Two roads diverged in a yellow wood,
And sorry I could not travel both
And be one traveler, long I stood
And looked down one as far as I could
To where it bent in the undergrowth;

Then took the other, as just as fair,
And having perhaps the better claim,
Because it was grassy and wanted wear;
Though as for that the passing there
Had worn them really about the same,

And both that morning equally lay
In leaves no step had trodden black.
Oh, I kept the first for another day!
Yet knowing how way leads on to way,
I doubted if I should ever come back.

I shall be telling this with a sigh
Somewhere ages and ages hence:
Two roads diverged in a wood, and I—
I took the one less traveled by,
And that has made all the difference.

For me, the beauty and complexity of the poems rests in the last stanza’s phrase, “and I—”, with the em-dash signifying a pause, a hesitation of some sort. Why would the speaker hesitate? 

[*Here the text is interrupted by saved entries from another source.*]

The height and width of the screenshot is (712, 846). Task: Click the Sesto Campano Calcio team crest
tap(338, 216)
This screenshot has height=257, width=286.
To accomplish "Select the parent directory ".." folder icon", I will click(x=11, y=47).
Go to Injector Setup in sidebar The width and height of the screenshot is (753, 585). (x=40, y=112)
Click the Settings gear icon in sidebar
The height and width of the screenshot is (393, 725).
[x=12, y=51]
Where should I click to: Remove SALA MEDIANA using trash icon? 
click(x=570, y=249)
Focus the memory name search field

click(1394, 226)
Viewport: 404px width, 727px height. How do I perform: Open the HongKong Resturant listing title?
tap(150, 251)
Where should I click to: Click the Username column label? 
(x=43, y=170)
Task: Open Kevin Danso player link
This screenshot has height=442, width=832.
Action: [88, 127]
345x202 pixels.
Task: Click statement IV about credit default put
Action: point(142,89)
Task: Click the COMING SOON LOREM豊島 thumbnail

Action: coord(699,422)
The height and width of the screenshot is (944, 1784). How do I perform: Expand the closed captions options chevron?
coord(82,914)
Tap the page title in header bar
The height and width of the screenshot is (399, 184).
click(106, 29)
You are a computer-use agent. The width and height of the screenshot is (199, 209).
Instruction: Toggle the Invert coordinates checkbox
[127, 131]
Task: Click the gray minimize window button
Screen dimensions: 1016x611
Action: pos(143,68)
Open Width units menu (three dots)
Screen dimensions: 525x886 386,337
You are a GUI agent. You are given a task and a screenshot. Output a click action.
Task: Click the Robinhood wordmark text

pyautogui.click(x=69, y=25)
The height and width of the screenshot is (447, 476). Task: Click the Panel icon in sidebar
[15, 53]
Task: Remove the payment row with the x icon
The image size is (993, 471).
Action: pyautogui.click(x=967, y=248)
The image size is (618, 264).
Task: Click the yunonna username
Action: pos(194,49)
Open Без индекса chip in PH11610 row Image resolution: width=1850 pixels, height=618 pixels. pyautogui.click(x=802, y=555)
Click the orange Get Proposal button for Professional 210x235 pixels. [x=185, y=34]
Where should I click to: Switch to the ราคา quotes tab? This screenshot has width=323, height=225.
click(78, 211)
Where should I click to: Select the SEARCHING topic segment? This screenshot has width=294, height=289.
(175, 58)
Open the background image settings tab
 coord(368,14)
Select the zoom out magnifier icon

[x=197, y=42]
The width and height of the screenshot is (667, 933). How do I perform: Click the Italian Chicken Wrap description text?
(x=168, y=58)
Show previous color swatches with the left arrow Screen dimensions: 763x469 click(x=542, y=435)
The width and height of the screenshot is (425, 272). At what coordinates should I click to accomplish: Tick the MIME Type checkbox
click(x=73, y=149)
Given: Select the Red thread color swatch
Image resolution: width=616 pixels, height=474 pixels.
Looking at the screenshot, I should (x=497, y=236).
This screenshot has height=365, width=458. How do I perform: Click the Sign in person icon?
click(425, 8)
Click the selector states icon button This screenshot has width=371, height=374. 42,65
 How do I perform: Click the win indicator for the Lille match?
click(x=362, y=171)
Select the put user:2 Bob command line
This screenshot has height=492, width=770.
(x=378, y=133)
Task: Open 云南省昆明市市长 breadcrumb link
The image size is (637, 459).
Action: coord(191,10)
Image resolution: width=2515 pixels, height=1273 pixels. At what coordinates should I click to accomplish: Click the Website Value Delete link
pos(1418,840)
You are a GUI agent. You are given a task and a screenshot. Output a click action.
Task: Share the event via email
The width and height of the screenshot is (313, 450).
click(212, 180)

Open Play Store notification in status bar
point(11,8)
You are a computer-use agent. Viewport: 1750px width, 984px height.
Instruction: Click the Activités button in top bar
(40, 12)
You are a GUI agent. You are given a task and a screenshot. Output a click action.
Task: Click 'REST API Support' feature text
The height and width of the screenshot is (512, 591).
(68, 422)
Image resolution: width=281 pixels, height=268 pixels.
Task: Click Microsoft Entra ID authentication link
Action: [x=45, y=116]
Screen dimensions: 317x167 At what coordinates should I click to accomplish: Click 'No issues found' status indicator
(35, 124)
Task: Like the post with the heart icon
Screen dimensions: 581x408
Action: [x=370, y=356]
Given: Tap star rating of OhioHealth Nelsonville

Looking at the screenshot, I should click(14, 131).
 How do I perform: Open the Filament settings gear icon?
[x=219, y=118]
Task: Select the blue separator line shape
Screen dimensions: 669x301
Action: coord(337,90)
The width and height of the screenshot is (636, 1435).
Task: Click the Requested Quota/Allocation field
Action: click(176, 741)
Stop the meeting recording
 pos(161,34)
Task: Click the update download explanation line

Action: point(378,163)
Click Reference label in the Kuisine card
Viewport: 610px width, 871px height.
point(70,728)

Frost always said, and commentators repeat, that the poem was written somewhat in jest, to make fun of a friend who had an impossible time deciding what path to take during walks, and who would come to regret not having chosen another path. It was perhaps a fun joke, though there is a little snarkiness in writing a whole poem to make fun of a friend. But the poem is not really funny—or, at least, I have never read it that way. 

The speaker says that he took “the other” path, which he says might have been slightly less worn, but he immediately corrects himself to note that “the passing there/ Had worn them really about the same,/ And both that morning equally lay/ In leaves no step had trodden black.” They are really not that different, after all. So the whole power of the poem is in that last stanza, when the speaker imagines a future self talking about this choice, and imagining that he will tell his story “with a sigh.” Leaving aside the possible ridiculousness of telling a whole story about a simple walk in the woods on a leaf-strewn path, why would the speaker sigh? And then why hesitate?

I think there are generally two readings of this moment: one is that the speaker imagines genuinely regretting his choice. But the one I much prefer is that he has made something of his choice—he has decided to characterize his path as “the one less traveled by” (which it wasn’t) and to say that “that has made all the difference.” 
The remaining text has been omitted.